Death in a family is tough. And sometimes, knowing someone who is terminally ill is even tougher, especially when you think that there is nothing you can really do for him/her. If you have someone dear to you, like a family member, suffering from a disease with no exact cure, then your doctors might have mentioned to you comfort care. But what is comfort care?
Comfort care, as its name states, is caring for the patient, making sure that he/she is as comfortable as possible. It is a medical care focused only on relieving the symptoms and optimizing the comfort of the patient. It is not administered to treat or cure a patient of his/her disease, nor is it done to prolong the patient’s life. The aim of comfort care is make the patient as comfortable as possible on the patient’s remaining days.

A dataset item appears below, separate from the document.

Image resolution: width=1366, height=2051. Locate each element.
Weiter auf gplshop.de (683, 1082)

Comfort care can be administered at the patient’s own home. The patient or his/her relatives may also opt to place the patient under hospital care or in nursing homes. The place does not matter as long as it is what the patient wants or the best for the patient. This is why in emergency cases, it is important to have a Comfort Care/Do Not Resuscitate (CC/DNR) Verification Form. EMTs should know whether or the patient must be revived or not and what treatments must be administered.
If something happens to the patient under comfort care, he/she will not be resuscitated. The medications to be provided for a patient under comfort care may depend on what the family chooses or what the patient has requested. Mostly only pain relievers and other basic necessities are given to patients under comfort care just to ease their symptoms like pain, agitation, poor appetite, anxiety, boredom, and loneliness.
There are many various diseases that affect humans. And there are still quite a number of illnesses and conditions that have no specific cure and have very small chances of recovery. The best option you have for these conditions may be comfort care. Choosing whether or not to have a family member or a relative under comfort care can be tough. You have to decide what is best for your loved one, especially if the loved one cannot or can no longer decide on his/her own. And if you are the patient it is your responsibility to tell your physician and your family what you prefer, so that your will is followed properly. But choosing comfort care does not mean choosing doing nothing. When you choose to provide someone with comfort care, you choose to make that person live easily and comfortably even if only for a short time.